You are looking at the documentation of a prior release. To read the documentation of the latest release, please visit here.

New to KubeDB? Please start here.

ClickHouse

What is ClickHouse

ClickHouse is a Kubernetes Custom Resource Definitions (CRD). It provides declarative configuration for ClickHouse in a Kubernetes native way. You only need to describe the desired database configuration in a ClickHouse object, and the KubeDB operator will create Kubernetes objects in the desired state for you.

ClickHouse Spec

As with all other Kubernetes objects, a ClickHouse needs apiVersion, kind, and metadata fields. It also needs a .spec section. Below is an example ClickHouse object.

apiVersion: kubedb.com/v1alpha2
kind: ClickHouse
metadata:
  name: ch
  namespace: demo
spec:
  version: 24.4.1
  authSecret:
    kind: Secret
    name: clickhouse-auth
  configuration:
    secretName: ch-configuration
  clusterTopology:
    clickHouseKeeper:
      externallyManaged: false
      spec:
        replicas: 3
        storage:
          accessModes:
            - ReadWriteOnce
          resources:
            requests:
              storage: 1Gi
    cluster:
        name: appscode-cluster
        shards: 2
        replicas: 2
        podTemplate:
          spec:
            containers:
              - name: clickhouse
                resources:
                  limits:
                    memory: 4Gi
                  requests:
                    cpu: 500m
                    memory: 512Mi
            initContainers:
              - name: clickhouse-init
                resources:
                  limits:
                    memory: 1Gi
                  requests:
                    cpu: 500m
                    memory: 512Mi
        storage:
          accessModes:
            - ReadWriteOnce
          resources:
            requests:
              storage: 1Gi
  sslVerificationMode: relaxed
  tls:
    issuerRef:
      apiGroup: "cert-manager.io"
      kind: Issuer
      name: ch-issuer
    certificates:
      - alias: server
        subject:
          organizations:
            - kubedb:server
        dnsNames:
          - localhost
        ipAddresses:
          - "127.0.0.1"
  deletionPolicy: WipeOut

spec.version

spec.version is a required field specifying the name of the ClickHouseVersion crd where the docker images are specified. Currently, when you install KubeDB, it creates the following ClickHouse resources,

  • 24.4.1
  • 25.7.1

spec.replicas

spec.replicas the number of members in ClickHouse replicaset of Standalone mode. In Standalone Mode replica should be 1.

If spec.clusterTopology is set, then spec.replicas needs to be empty.
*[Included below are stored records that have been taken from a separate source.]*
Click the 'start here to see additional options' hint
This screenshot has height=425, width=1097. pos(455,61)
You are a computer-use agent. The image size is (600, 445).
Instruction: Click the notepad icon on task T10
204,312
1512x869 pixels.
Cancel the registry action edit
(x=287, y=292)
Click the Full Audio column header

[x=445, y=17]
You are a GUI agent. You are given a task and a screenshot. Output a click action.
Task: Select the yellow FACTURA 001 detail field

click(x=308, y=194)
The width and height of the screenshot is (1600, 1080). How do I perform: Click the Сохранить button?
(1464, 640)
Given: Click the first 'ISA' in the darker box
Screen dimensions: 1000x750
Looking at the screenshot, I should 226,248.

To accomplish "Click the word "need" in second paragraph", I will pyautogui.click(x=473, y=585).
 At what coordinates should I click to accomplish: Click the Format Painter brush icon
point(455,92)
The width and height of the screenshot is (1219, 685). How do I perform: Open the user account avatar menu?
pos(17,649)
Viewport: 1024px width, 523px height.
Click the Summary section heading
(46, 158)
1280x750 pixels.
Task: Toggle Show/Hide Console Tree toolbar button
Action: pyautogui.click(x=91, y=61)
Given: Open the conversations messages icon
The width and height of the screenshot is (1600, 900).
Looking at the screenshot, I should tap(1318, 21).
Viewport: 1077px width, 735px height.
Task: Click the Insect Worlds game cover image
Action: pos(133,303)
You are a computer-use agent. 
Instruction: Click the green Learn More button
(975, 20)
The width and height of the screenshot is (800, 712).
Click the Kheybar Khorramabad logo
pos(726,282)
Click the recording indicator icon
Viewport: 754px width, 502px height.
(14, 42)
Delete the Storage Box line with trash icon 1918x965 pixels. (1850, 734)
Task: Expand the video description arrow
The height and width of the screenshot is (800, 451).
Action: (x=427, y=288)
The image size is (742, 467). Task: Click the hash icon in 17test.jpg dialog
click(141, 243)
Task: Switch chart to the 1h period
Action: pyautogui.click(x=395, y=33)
Instead use spec.clusterTopology.cluster.replicas.

KubeDB uses PodDisruptionBudget to ensure that majority of these replicas are available during voluntary disruptions so that quorum is maintained.

spec.authSecret

spec.authSecret is an optional field that points to a Secret used to hold credentials for clickhouse admin user. If not set, KubeDB operator creates a new Secret {clickhouse-object-name}-auth for storing the password for admin user for each ClickHouse object.

We can use this field in 3 mode.

  1. Using an external secret. In this case, You need to create an auth secret first with required fields, then specify the secret name when creating the ClickHouse object using spec.authSecret.name & set spec.authSecret.externallyManaged to true.
authSecret:
  name: <your-created-auth-secret-name>
  externallyManaged: true
  1. Specifying the secret name only. In this case, You need to specify the secret name when creating the ClickHouse object using spec.authSecret.name. externallyManaged is by default false.
authSecret:
  name: <intended-auth-secret-name>
  1. Let KubeDB do everything for you. In this case, no work for you.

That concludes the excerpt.